Title: George Mason University, Horizon Hall
Location of Proejct: Fairfax, Virginia
Project Completion Date: 6/22
Firm Name: Perkins and Will
Short Description: Horizon Hall is at the central crossroad of the George Mason University, Fairfax campus.
This new facility will offer students innovative and active learning environments, maker spaces and collaborative workplaces to engage with faculty and researchers to create a “Destination Mason.” The MIX is where multi-disciplinary groups of students, faculty, and alumni will come together with community and business partners to develop ideas,
research problems, craft solutions, and start companies. It is also where the Arts, Humanities, Social Sciences, Natural + Physical Sciences, and Engineering will interface in new and exciting ways to create innovative solutions for modern problems.

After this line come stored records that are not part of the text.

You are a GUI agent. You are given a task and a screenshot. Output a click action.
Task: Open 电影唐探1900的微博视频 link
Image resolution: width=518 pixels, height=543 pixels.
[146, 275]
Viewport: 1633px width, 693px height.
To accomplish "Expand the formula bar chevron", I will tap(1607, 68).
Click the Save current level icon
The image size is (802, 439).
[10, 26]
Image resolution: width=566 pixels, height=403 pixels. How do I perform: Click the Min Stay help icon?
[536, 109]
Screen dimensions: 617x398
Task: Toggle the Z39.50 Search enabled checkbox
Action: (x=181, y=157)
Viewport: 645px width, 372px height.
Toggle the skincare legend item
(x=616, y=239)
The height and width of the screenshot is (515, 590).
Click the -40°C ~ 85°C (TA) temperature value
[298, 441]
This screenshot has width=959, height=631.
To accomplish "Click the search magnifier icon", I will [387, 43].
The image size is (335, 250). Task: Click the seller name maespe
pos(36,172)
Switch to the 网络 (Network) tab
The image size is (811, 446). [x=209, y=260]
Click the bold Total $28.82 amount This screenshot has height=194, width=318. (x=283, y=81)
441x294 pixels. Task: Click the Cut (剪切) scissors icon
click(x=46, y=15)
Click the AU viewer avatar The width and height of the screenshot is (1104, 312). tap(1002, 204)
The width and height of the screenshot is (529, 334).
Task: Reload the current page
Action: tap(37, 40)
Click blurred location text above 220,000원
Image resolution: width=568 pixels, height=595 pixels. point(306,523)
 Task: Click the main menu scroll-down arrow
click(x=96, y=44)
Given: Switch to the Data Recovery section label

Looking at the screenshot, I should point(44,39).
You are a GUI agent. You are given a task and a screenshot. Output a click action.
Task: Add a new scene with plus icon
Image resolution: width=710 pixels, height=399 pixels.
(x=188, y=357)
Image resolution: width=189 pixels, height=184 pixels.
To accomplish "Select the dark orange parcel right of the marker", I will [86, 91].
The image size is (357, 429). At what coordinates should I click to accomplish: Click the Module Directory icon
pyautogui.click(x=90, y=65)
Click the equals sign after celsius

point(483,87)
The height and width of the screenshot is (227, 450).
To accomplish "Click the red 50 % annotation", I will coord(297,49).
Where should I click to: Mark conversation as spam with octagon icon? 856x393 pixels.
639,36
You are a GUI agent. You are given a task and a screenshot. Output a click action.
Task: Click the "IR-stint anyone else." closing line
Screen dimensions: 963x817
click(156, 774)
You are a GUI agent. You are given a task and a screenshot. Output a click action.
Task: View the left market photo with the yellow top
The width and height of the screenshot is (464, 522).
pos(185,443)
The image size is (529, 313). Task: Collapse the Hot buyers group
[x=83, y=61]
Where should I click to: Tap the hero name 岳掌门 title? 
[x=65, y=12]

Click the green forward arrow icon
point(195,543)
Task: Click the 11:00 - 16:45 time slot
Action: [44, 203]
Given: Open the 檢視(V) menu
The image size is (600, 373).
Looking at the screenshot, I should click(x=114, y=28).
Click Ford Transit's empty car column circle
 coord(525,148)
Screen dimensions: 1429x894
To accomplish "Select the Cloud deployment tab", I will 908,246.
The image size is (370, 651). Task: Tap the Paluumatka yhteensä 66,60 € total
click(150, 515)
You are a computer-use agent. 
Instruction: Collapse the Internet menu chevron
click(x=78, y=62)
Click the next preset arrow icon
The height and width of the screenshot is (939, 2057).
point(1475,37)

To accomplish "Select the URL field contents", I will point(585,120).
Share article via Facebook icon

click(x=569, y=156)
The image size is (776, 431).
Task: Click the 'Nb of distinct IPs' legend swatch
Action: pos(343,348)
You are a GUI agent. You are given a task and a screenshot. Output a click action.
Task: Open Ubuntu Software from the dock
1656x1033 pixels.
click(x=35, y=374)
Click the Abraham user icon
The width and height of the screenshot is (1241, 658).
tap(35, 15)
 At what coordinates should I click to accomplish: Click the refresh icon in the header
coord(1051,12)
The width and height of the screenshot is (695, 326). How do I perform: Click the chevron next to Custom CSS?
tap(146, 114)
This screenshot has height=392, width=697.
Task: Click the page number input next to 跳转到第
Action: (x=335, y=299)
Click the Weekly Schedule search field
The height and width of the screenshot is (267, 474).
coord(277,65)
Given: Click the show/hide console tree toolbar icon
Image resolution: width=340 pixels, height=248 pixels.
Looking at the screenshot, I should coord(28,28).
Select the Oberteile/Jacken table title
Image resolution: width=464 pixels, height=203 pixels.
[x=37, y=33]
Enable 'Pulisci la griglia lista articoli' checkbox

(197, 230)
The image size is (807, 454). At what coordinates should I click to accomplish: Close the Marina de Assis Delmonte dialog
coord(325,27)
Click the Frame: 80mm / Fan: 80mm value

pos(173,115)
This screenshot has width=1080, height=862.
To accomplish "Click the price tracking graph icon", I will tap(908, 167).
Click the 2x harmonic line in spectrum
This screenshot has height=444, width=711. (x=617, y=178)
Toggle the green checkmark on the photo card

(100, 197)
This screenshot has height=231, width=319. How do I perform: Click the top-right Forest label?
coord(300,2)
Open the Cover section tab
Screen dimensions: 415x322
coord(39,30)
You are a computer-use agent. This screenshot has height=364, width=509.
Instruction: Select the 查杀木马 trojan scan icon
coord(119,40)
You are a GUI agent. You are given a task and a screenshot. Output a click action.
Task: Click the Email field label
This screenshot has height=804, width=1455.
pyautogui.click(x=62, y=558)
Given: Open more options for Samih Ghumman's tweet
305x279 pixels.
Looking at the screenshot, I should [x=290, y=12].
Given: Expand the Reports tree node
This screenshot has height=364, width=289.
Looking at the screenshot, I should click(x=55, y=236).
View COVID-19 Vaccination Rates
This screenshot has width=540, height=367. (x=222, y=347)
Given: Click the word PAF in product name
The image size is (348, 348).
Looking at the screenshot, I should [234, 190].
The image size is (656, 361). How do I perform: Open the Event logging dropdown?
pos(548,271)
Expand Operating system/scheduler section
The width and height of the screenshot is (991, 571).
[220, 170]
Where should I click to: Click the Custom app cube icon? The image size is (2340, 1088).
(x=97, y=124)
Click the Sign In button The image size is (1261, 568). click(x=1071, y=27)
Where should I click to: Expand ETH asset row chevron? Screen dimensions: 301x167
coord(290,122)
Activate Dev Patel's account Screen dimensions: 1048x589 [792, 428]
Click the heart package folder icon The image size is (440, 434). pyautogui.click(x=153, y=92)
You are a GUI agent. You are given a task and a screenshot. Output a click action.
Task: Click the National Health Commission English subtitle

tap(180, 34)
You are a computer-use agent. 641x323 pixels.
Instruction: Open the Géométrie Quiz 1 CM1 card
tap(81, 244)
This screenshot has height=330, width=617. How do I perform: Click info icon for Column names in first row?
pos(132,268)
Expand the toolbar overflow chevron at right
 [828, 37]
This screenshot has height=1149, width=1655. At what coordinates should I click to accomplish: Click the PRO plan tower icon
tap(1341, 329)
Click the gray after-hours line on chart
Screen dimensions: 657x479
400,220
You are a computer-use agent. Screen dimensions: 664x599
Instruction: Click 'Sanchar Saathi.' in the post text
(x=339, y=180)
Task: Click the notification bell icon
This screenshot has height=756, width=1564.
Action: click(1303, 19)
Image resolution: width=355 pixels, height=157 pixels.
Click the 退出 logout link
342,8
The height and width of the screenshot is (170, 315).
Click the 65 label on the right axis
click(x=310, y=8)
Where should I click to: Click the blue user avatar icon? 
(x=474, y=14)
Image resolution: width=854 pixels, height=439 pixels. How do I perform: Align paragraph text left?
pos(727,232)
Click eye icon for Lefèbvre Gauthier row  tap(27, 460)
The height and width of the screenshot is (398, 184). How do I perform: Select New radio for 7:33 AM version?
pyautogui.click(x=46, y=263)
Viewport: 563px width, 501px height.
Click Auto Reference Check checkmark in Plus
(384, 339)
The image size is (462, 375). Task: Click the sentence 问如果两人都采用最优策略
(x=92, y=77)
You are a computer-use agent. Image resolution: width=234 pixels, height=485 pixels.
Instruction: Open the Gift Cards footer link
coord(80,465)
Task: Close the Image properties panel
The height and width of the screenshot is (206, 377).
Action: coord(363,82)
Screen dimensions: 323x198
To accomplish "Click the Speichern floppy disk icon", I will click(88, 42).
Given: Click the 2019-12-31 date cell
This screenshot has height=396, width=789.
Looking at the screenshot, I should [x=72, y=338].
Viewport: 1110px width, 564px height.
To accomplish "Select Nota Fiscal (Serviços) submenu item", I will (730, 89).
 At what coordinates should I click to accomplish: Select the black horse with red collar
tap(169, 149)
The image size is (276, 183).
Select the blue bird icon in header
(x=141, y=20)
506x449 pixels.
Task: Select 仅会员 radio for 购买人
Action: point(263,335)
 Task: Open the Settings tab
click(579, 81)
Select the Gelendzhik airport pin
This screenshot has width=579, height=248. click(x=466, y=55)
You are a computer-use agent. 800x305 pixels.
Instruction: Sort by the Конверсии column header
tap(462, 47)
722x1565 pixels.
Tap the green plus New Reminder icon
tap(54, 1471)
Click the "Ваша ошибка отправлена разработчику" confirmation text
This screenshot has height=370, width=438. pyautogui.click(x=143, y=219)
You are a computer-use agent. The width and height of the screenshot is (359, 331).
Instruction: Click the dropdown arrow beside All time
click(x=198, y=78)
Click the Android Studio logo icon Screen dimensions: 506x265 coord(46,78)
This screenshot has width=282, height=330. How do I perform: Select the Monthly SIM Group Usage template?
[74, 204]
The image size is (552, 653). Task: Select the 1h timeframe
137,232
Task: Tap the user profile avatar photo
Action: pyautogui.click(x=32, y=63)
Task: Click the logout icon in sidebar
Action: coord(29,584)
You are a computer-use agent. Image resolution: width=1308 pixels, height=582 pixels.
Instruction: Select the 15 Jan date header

Architect's Statement: Horizon Hall, a soaring 218,000-square-foot academic and research facility at George Mason University (GMU) that is the new home of the university’s College of Humanities & Social Sciences. The campus’ largest building houses classrooms, faculty spaces, spaces for study and reflection, and the Mason Innovation Exchange (The M.I.X), an interdisciplinary center where inventors, artisans, and entrepreneurs can create projects, exchange ideas, and find support to foster product development.
Horizon Hall also has a newly designed utilities infrastructure system and renovated outdoor plaza that rests above it. The Wilkins Plaza Enslaved People of George Mason Memorial invites students and visitors to Horizon Hall, while reflecting the contradictory legacy of the university namesake as an American founder and champion of liberty who enslaved more than 100 people at his Northern Virginia plantation.
A Launchpad to the World and the Humanities
The Horizon Hall design challenges universal truths while simultaneously fostering collaboration and discovery of similarities and differences. The building features 20 innovative active-learning classrooms, as well as maker spaces and faculty offices.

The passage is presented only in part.